STATED GOAL
Can you repeat the data from the line containing "You are a GUI" through the line containing "pos(18,145)", swapping each "screenshot" for "screen capture" and leaving everything else unchanged?

DATA PROVIDED
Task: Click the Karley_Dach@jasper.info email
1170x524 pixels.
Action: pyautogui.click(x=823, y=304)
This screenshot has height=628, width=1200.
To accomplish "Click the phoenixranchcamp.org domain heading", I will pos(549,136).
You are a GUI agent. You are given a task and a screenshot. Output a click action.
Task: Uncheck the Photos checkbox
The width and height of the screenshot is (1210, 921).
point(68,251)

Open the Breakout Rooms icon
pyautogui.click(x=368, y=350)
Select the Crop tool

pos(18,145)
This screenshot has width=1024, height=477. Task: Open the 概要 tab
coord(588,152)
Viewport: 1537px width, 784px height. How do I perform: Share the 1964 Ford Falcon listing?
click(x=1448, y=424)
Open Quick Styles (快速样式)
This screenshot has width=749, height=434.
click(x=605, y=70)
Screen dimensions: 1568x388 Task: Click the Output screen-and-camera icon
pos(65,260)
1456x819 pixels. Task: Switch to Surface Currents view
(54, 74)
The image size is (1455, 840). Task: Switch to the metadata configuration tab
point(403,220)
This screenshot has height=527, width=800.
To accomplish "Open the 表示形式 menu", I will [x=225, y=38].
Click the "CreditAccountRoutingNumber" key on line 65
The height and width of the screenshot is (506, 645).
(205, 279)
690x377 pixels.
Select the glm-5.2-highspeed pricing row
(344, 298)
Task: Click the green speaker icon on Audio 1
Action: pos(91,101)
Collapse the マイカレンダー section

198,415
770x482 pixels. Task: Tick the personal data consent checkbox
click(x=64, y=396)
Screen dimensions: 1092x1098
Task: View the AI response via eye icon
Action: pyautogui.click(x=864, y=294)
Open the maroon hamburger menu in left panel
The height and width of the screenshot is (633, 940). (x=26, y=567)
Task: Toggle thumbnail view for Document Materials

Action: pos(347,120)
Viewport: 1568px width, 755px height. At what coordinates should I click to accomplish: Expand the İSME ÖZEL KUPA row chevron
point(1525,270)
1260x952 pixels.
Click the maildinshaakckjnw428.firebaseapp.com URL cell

FINAL RESULT
You are a GUI agent. You are given a task and a screen capture. Output a click action.
Task: Uncheck the Photos checkbox
The width and height of the screen capture is (1210, 921).
point(68,251)

Open the Breakout Rooms icon
pyautogui.click(x=368, y=350)
Select the Crop tool

pos(18,145)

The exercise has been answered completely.